Après son baptême, le steampunk a poursuivi sa vie et, fidèle à sa nature profondément mobile et fluide, il s’est sans cesse adapté, à mesure que de nouveaux artistes ne cessaient de le réinventer. C’est pour cela que le steampunk peut être victorien (ou édouardien), qu’il peut se dérouler dans une Belle Époque francophone ou dans les États-Unis de la guerre d’indépendance. C’est pour cela qu’il peut emprunter sans vergogne des éléments et des codes de la fantasy, du merveilleux, de la science-fiction et du policier. Avec le steampunk nous sommes à la croisée des chemins ; de multiples perspectives s’ouvrent à nous sans qu’aucune ne soit exclusive à l’autre.
Cherie Priest formule une synthèse assez élégante de tout cela :
Eh bien, je ne pense pas qu’il soit vraiment nécessaire de tout catégoriser, mais si vous y tenez vous avez le stitchpunk, le dieselpunk, le gaslightpunk, le steamgoth et bien d’autres variantes. Mais je pense sérieusement que tout cela tombe dans l’escarcelle du steampunk.
Décodons :
- stitchpunk : le punk de la couture. Pensez au film 9, aux univers de Tim Burton (avant la Planète des Singes, quand il faisait encore des films), ajoutez les yeux de Coraline et voilà comment la manie de nommer peut créer un sous-sous-genre.
- dieselpunk : Prenez le steampunk et jetez-le dans un univers de l’après-guerre (la deuxième, bien sûr). Nous sommes en plein rétrofuturisme, Dan Dare et Flash Gordon doivent courir dans un coin. Pensez alors au film Captain Sky et le monde de demain et vous y êtes. Le dieselpunk est à mes yeux le seul genre que l’on peut différencier intelligemment du steampunk.
- gaslightpunk : Le terme m’étonne. Est-ce une variation du gaslight romance de John Clute (Encyclopedia of Fantasy, 1997) ? Pour lui, il s’agit d’une forme de l’urban fantasy à distinguer du steampunk historique car ne reposant pas sur un anachronisme technologique. Il la définit comme mélancolique, une littérature du crépuscule et du brouillard.

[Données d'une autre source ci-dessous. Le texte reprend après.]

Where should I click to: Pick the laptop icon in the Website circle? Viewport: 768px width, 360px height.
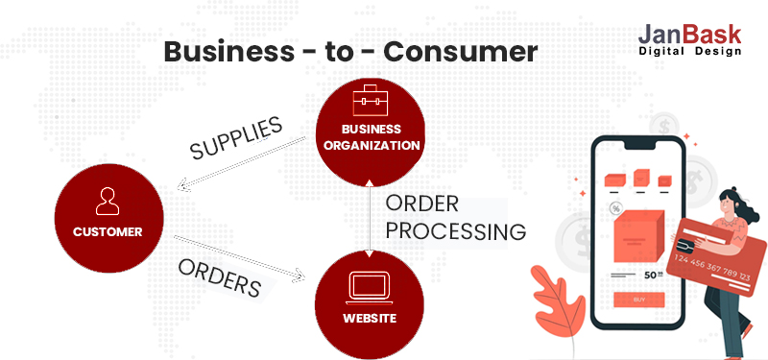tap(370, 286)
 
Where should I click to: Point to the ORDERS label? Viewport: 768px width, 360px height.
tap(220, 276)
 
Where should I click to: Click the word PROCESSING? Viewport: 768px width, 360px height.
tap(456, 231)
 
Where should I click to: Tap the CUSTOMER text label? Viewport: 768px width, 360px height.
tap(108, 231)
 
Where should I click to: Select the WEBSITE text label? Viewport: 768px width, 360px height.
tap(370, 318)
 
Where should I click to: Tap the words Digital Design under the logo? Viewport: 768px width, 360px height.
tap(689, 51)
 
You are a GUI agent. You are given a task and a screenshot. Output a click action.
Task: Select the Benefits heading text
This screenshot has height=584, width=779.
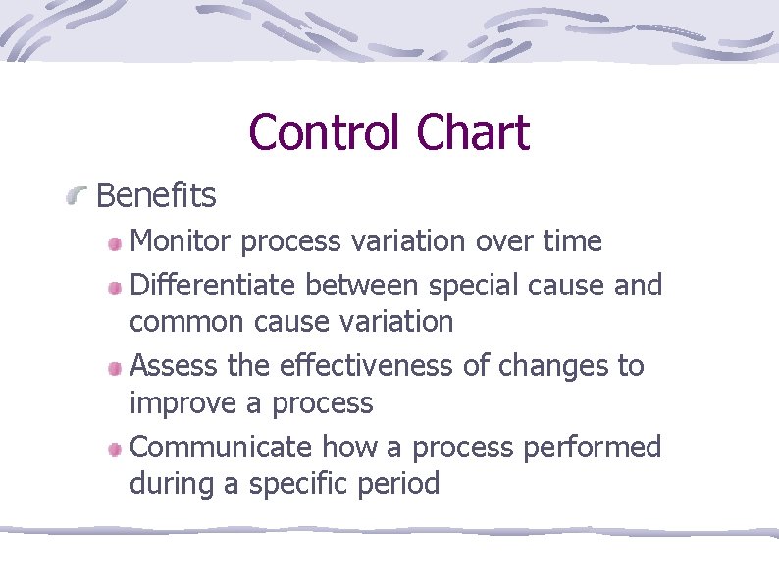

Il cite en exemple Anno Dracula de Kim Newman (1993).
- steamgoth : nous dépassons le sous-sous-genre. Disons un cocktail composé d’une dose de goth pour deux de steampunk (servir agité mais non frappé). De mon point de vue, le terme vient d’une réappropriation de l’esthétique steampunk par la communauté goth.
- On pourrait ajouter le clockpunk, où le point de déviance avec notre histoire est une technologie basée sur le rouage et l’horlogerie, un bel exemple étant l’épisode « The Girl in the Fireplace » de Doctor Who (bande annonce). Sans oublier d’évoquer l’atompunk (oui, Mad Max 2, parce qu’en terme de post-apocalyptique cinématographique, on n’a toujours pas fait mieux).
Deux possibilités s’offrent à nous alors. Soit nous nommons chaque itération, dans un mouvement frénétique d’identification et de codification. Soit nous restons sur le terme steampunk, que nous utilisons alors dans sa pleine valeur générique. Bien évidemment cela ne nous empêchera pas de nous disputer entre personnes de bonne volonté sur les valeurs et mérites de telle ou telle classification. Mais ce ne sera qu’un jeu entre gentlemen, c’est-à-dire suffisamment vain pour être pris avec sérieux, et suffisamment sérieux pour être pris avec légèreté.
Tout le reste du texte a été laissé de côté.